Stored data:

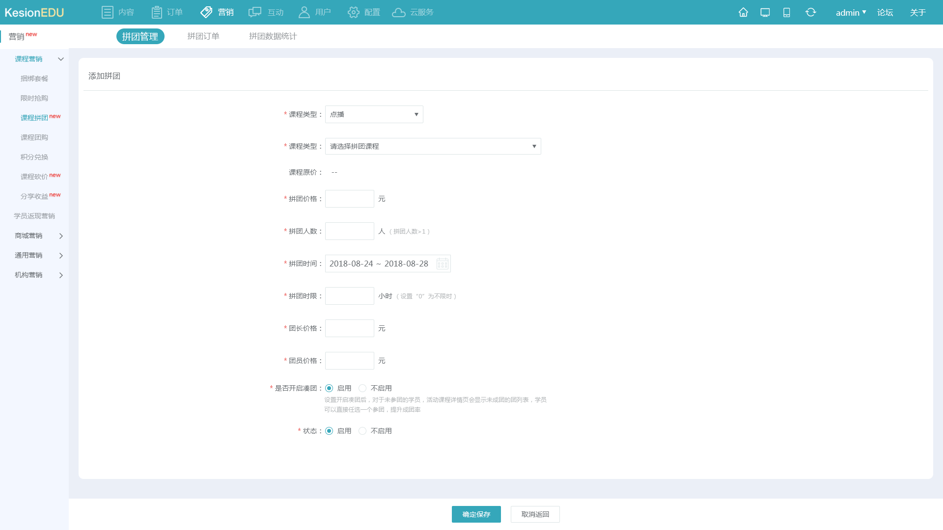This screenshot has height=530, width=943.
Task: Click the 取消返回 button
Action: click(535, 514)
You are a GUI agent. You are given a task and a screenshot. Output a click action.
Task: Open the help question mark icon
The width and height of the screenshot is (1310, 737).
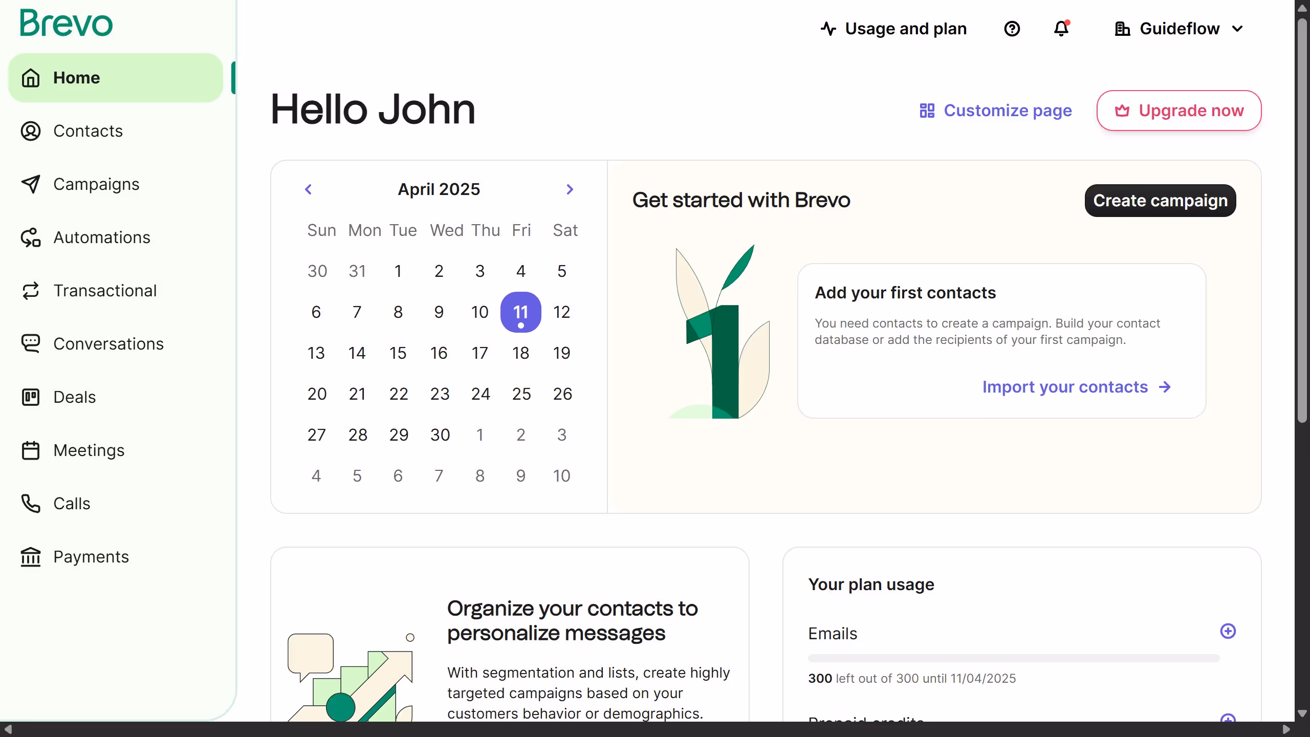pyautogui.click(x=1012, y=29)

Your objective: No pictures should appear in the answer, which is to be the lines from the line with "You are a GUI" through the end of the records above, restated exactly.

Response area:
You are a GUI agent. You are given a task and a screenshot. Output a click action.
Task: Open the help question mark icon
The width and height of the screenshot is (1310, 737).
pyautogui.click(x=1012, y=29)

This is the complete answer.